人間関係のトラブルは、会社を辞める理由でも常に上位にランクインするほど、仕事において重要なものです。上司や同僚との人間関係から解放されるのは、仕事に向き合うモチベーションを上げる要因になります。
無駄な業務を省ける
会社に勤めていると、単なる報告会と化したミーティングや、資料作成、判子承認など、無駄だと思える業務もやらなければいけませんがひとり起業には無縁です。
ひとり起業は、自分の裁量で仕事を選べるため、無駄な業務を全て省き、やるべきことに集中できます。
横断的なビジネススキルが身に付く
ひとり起業は、経営しながら現場の業務もひとりで行うため、営業・マーケティングから、法務・税務などのバックオフィスまで基本的にはひとりで行います。

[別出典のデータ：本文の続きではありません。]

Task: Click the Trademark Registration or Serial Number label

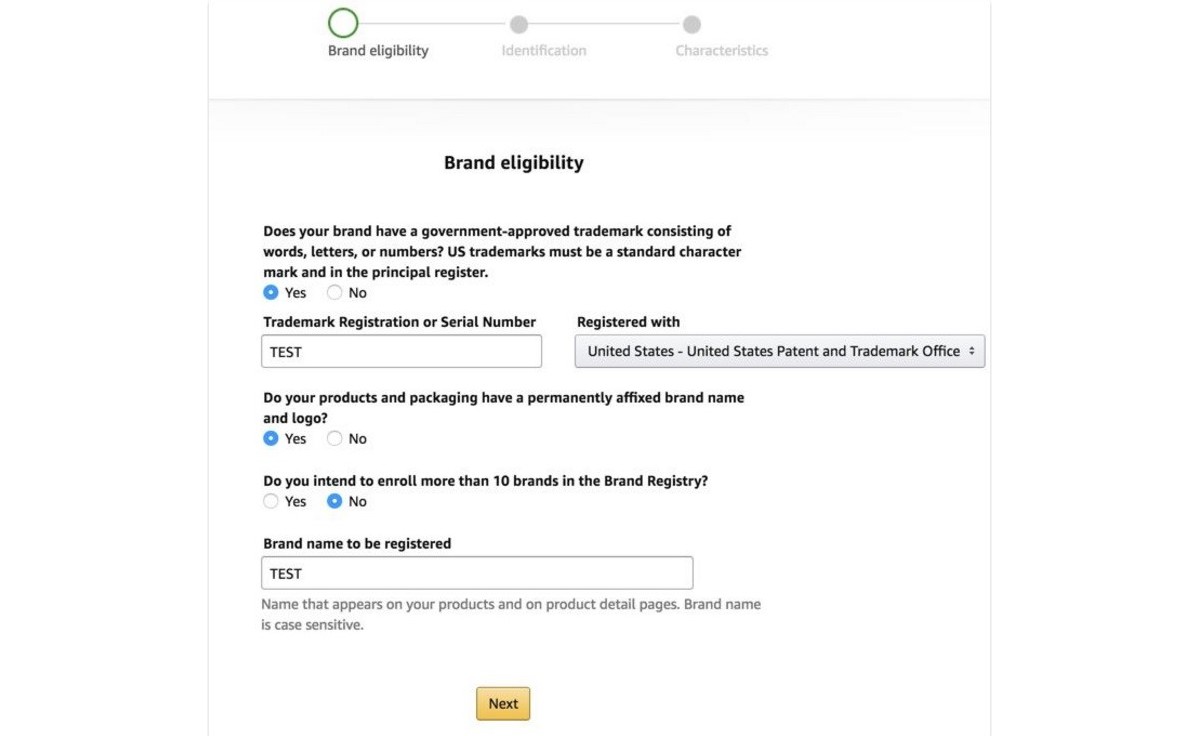Action: pyautogui.click(x=400, y=322)
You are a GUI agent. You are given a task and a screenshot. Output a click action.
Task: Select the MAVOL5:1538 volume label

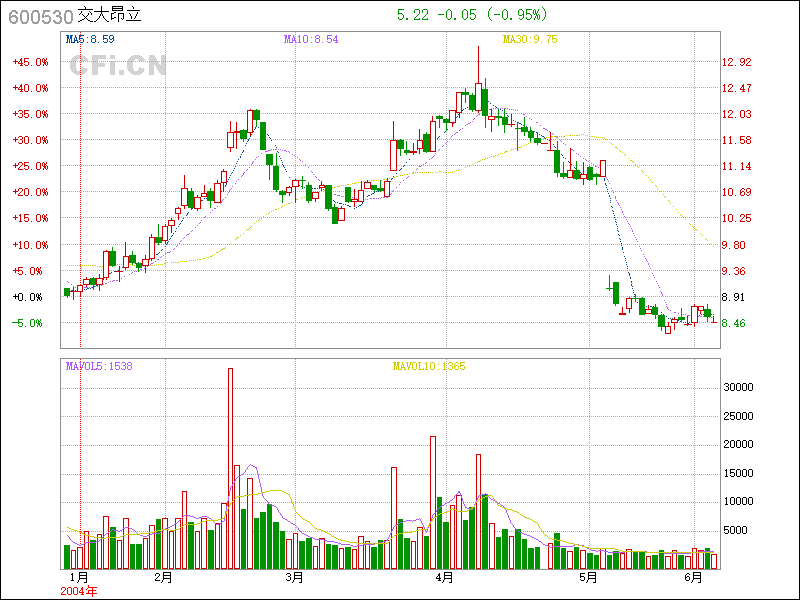pos(99,366)
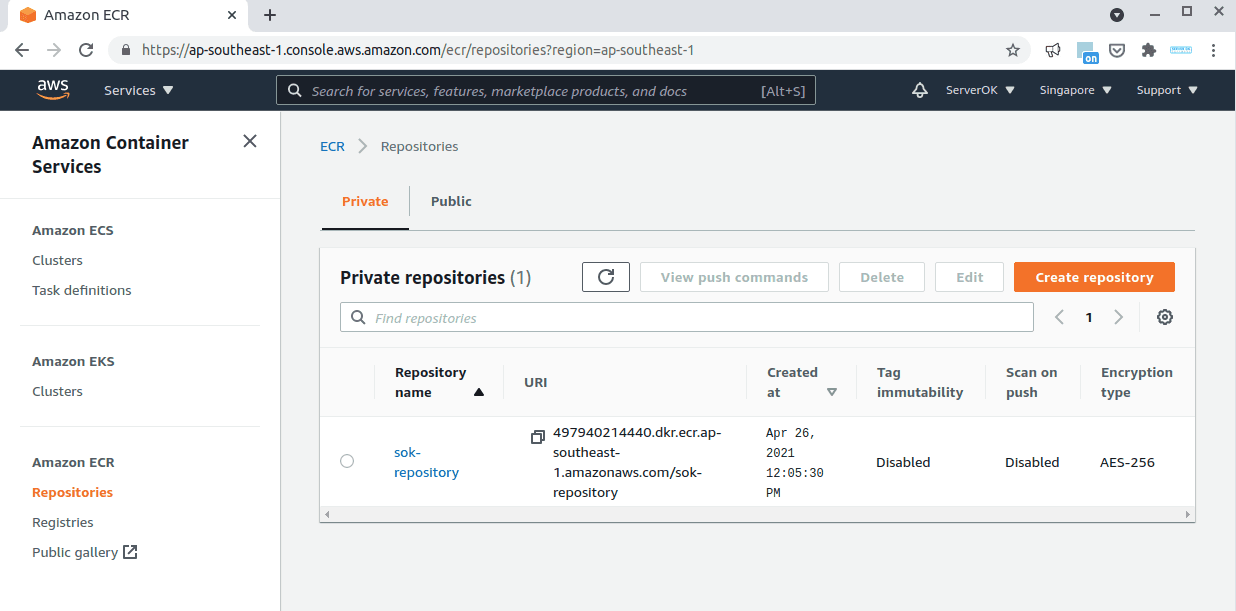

サラリーマンでは経験しない専門外の業務もひとりで行うことになるため、経営全般の横断的なビジネススキルを身に着けることができます。
各業務の内容をある程度把握していれば、事業を大きくして社員を雇う場合に正当な評価ができるため、自分がさまざまな業務スキルを覚えておくことに価値があります。
ひとり起業のデメリット
ひとり起業には、メリットだけではなく一人で身軽にできるからこそのデメリットがいくつかあります。
- 徹底的な自己管理が必要
- 客観的な意見が得られない
- 事業拡大に時間がかかる
- 資金調達が難しい
- 専門外の業務もやらなければならない
それぞれについて解説します。
徹底的な自己管理が必要
ひとり起業には、厳しい自己管理が必要です。ついつい怠たり、健康を害すと自分の収入に大きく跳ね返ってきます。
ケガや病気で入院をしてしまうと、自分の代わりに働いてくれる人はいませんし、会社から休業手当がもらえる訳ではありません。進行しているプロジェクトがある場合、クライアントに迷惑をかけてしまう可能性もあります。
自由度が高いほど、時間や金銭感覚もルーズになりがちです。目に余るほど自分に甘いとクライアントが離れてしまうため、収入も不安定になります。
自分で全て決められるのはメリットではありますが、収入を安定させるために自己管理の徹底が必要です。
客観的な意見が得られない
ひとり起業では、事業の相談相手をみつけるのに苦労します。人間関係の煩わしさに悩むことはない一方、誰の力も借りることができません。
困ったトラブルが発生したり、悩みや不安があるときにでも、客観的な意見が得られず、間違った方向にひとりで突っ走ってしまう可能性もあります。
事業拡大に時間がかかる
ひとりで事業を行うと、社員に仕事を任せられないぶん事業拡大に時間がかかります。
会社を大きくしたい、数年で上場したいといった夢があるなら、ひとり起業ではあまりにも時間がかかってしまいます。
資金調達が難しい
ひとり開業は、開業資金が比較的少なくて済みます。しかし、店舗を構えるなど、まとまった開業資金が必要な事業を行う場合でも、資金調達に苦労します。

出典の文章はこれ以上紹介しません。